Governor Douglas to the Right Hon. Henry Labouchere, M.P.
Victoria, Vancouver’s Island, May 8, 1858.
Since I had the honour of addressing you on the 6th of April last on the subject of the “Couteau” gold mines, they have become more than ever a source of attraction to the people of Washington and Oregon territories, and it is evident from the accounts published in the latest San Francisco papers, that intense excitement prevails among the inhabitants of that stirring city on the same subject.
The “Couteau” country is there represented and supposed to be in point of mineral wealth a second California or Australia, and those impressions are sustained by the false and exaggerated statements of steamboat owners and other interested parties, who benefit by the current of emigration which is now setting strongly towards this quarter.
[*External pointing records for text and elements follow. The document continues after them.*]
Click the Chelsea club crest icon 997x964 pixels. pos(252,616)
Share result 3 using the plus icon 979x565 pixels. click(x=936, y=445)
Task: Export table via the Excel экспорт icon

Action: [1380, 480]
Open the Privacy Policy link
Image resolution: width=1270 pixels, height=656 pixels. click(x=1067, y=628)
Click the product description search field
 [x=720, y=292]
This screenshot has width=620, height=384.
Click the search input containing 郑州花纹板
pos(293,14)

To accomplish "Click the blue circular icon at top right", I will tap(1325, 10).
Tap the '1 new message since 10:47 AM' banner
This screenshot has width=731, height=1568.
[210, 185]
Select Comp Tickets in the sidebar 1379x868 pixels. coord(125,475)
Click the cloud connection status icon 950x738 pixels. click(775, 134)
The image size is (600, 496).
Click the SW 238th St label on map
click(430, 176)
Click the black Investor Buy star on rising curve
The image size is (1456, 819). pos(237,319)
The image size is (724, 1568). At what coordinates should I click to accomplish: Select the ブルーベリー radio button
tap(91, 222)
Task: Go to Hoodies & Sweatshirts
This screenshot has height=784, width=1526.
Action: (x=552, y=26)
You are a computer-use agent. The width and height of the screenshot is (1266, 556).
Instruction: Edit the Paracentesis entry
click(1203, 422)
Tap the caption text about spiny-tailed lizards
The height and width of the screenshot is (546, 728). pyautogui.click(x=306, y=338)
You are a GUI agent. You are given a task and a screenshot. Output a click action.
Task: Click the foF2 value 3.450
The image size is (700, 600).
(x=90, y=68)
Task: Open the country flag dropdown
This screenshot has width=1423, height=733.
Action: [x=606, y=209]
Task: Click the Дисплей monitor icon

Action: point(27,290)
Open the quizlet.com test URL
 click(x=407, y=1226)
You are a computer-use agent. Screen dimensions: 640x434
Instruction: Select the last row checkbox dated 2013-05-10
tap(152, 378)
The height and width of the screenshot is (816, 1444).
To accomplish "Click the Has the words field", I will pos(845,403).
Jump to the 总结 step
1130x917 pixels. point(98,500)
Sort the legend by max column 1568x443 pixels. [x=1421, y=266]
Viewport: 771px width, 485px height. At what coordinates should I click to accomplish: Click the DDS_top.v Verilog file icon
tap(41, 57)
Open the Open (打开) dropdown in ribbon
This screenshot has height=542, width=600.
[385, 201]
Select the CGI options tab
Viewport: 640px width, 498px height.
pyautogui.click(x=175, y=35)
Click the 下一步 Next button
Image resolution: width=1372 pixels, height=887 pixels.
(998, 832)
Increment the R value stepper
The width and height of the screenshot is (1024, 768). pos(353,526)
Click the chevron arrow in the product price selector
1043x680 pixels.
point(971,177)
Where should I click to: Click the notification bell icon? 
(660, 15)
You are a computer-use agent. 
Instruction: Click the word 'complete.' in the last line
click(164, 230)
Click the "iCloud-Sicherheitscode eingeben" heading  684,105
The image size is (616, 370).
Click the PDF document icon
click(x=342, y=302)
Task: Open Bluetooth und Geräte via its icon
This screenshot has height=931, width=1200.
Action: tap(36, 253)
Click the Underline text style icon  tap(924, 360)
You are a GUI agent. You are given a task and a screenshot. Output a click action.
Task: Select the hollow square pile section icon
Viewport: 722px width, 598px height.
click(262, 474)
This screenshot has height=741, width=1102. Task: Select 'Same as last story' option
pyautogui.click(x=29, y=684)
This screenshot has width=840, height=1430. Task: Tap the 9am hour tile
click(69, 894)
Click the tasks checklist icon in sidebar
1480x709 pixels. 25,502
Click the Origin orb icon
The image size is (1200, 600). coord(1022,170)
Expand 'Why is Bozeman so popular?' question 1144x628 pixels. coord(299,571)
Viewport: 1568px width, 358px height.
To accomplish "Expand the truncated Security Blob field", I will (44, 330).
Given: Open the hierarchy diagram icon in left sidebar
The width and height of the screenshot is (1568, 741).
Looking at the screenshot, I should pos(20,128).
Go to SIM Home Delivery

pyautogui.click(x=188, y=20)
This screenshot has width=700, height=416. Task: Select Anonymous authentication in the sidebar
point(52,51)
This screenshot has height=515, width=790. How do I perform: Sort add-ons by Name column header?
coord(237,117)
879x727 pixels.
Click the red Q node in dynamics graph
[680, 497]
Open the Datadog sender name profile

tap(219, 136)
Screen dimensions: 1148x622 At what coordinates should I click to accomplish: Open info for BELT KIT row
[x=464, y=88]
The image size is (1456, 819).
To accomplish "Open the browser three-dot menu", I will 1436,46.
Boats, canoes, and every species of small craft, are continually employed in pouring their cargoes of human beings into Fraser River, and it is supposed that not less than one thousand whites are already at work and on the way to the gold districts. Many accidents have happened in the dangerous rapids of that river; a great number of canoes have been dashed to pieces, and their cargoes swept away by the impetuous stream, while of the ill-fated adventurers who accompanied them many have been swept into eternity.
The others, nothing daunted by the spectacle of ruin and buoyed up by the hope of amassing wealth, still keep pressing onward towards the coveted goal of their most ardent wishes.
On the 25th of last month, the American steamer “Commodore” arrived in this port direct from San Francisco, with 450 passengers on board, the chief part of whom are gold miners for the “Couteau” country.
Nearly 400 of those men were landed at this place, and have since left in boats and canoes for Fraser River.
I ascertained from inquiries on the subject that those men are all well provided with mining tools, and that there was no dearth of capital or intelligence among them. About sixty British subjects, with an equal number of native born Americans, the rest being chiefly Germans, with a smaller proportion of Frenchmen and Italians, composed this body of adventurers.
They are represented as being, with some exceptions, a specimen of the worst of the population of San Francisco; the very dregs, in fact, of society. Their conduct while here would have led me to form a very different conclusion; as our little town, though crowded to excess with this sudden influx of people, and though there was a temporary scarcity of food, and dearth of house accommodation, the police few in number, and many temptations to excess in the way of drink, yet quiet and order prevailed, and there was not a single committal for rioting, drunkenness, or other offences during their stay here.